• Listed records
--------

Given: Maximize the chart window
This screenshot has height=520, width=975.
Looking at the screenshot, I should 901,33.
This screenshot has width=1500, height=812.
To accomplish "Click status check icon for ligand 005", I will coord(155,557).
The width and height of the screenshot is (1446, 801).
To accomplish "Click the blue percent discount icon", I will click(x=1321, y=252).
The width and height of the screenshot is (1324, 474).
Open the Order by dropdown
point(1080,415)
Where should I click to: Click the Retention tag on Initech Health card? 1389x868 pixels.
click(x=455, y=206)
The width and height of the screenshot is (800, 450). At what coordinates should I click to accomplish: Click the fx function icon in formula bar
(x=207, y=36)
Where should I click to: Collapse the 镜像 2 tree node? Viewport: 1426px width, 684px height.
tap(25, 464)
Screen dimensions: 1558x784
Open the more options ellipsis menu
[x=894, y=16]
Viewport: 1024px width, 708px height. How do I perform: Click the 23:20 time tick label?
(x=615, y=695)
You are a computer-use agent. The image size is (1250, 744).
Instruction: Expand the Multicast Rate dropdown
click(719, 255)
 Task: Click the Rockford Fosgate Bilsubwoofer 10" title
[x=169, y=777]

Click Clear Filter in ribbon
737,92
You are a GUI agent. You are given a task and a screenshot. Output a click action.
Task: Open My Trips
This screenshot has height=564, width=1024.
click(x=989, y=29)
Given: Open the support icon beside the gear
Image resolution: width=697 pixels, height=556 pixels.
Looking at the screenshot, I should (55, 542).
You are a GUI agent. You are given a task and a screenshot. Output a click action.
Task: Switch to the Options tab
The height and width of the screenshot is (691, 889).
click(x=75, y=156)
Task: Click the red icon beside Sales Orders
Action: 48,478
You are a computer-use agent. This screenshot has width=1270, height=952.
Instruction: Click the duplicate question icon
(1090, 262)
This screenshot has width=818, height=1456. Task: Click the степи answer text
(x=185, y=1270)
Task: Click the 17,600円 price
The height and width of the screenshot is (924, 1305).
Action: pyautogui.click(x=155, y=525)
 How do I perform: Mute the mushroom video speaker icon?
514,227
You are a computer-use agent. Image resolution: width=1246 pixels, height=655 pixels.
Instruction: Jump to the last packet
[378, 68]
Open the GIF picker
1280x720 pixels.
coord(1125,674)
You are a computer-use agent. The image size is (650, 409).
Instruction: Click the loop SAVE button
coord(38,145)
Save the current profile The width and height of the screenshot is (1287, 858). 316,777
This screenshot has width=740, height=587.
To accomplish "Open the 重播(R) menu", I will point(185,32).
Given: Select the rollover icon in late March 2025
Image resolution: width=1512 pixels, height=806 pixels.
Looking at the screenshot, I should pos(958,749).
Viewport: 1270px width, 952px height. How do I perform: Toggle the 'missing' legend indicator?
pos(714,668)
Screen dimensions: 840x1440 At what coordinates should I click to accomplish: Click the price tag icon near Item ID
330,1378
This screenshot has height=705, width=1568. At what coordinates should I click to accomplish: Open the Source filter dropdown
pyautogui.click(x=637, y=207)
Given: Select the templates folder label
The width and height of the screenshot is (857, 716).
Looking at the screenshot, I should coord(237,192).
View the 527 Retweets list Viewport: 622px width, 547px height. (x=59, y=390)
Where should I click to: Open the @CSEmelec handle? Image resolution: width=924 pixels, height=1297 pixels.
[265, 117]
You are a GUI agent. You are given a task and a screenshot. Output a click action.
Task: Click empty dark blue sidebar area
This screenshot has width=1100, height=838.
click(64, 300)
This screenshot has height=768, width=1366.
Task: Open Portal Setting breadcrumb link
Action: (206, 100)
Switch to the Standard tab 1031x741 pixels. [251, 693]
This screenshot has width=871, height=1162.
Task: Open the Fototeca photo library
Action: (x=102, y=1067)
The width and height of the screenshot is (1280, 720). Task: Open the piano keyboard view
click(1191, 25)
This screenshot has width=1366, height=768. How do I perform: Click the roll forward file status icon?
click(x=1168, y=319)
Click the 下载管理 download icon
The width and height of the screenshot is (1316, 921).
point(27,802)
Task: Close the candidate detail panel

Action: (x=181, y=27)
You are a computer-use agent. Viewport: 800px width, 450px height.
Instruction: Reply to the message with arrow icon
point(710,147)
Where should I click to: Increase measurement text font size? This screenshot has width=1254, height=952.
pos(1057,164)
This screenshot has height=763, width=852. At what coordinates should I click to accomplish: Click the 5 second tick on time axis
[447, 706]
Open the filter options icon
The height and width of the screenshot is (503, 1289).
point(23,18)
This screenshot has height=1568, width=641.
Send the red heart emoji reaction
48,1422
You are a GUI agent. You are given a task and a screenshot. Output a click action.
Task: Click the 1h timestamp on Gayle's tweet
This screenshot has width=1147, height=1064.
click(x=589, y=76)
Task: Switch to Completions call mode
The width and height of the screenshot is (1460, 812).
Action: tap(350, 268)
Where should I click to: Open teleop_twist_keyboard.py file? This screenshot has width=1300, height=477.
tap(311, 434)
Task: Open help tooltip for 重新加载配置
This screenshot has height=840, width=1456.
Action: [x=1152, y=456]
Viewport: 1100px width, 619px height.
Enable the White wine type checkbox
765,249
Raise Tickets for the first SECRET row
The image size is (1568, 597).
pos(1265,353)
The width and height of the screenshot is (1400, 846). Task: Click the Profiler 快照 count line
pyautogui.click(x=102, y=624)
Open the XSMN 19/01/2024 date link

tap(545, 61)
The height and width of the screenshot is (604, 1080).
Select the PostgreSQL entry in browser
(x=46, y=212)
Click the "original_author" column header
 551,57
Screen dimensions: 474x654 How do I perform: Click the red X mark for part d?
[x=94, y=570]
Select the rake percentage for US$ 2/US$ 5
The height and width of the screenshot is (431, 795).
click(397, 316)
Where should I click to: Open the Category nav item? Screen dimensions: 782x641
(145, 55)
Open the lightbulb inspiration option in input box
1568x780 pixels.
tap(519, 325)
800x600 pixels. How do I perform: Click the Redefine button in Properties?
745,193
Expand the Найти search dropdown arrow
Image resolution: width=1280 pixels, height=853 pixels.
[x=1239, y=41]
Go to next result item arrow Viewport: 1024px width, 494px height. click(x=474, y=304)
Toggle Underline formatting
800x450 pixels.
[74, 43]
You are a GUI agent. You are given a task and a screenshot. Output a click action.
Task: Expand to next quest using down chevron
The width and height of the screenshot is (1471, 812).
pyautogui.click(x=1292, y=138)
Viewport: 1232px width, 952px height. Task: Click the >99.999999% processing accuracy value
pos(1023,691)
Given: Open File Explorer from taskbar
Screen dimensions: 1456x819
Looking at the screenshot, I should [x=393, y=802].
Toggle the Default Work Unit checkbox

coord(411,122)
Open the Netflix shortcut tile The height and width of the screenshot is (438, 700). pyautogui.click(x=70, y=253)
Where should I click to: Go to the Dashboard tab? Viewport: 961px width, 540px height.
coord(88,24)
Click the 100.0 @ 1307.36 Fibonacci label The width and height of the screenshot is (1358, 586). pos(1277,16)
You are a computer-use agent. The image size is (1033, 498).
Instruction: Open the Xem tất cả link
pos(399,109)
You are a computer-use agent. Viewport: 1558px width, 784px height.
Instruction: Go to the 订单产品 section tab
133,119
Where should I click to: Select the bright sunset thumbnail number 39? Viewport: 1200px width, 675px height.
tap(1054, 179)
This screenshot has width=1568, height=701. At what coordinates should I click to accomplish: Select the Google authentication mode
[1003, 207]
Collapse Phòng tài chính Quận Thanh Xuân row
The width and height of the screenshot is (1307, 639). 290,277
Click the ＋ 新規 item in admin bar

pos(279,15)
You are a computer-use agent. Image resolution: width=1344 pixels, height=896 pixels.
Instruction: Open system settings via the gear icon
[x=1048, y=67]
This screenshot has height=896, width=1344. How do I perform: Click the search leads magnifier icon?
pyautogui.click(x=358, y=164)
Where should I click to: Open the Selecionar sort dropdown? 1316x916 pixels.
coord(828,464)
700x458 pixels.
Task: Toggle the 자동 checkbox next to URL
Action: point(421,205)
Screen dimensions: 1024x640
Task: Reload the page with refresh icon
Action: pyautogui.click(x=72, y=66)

--------

• Work to be completed
Please reproduce the material from its first line through the line containing "(x=615, y=695)", changing "Viewport" to "Display area" and leaving everything else unchanged.

• Finished task
Given: Maximize the chart window
This screenshot has height=520, width=975.
Looking at the screenshot, I should 901,33.
This screenshot has width=1500, height=812.
To accomplish "Click status check icon for ligand 005", I will coord(155,557).
The width and height of the screenshot is (1446, 801).
To accomplish "Click the blue percent discount icon", I will click(x=1321, y=252).
The width and height of the screenshot is (1324, 474).
Open the Order by dropdown
point(1080,415)
Where should I click to: Click the Retention tag on Initech Health card? 1389x868 pixels.
click(x=455, y=206)
The width and height of the screenshot is (800, 450). At what coordinates should I click to accomplish: Click the fx function icon in formula bar
(x=207, y=36)
Where should I click to: Collapse the 镜像 2 tree node? Display area: 1426px width, 684px height.
tap(25, 464)
Screen dimensions: 1558x784
Open the more options ellipsis menu
[x=894, y=16]
Display area: 1024px width, 708px height. How do I perform: Click the 23:20 time tick label?
(x=615, y=695)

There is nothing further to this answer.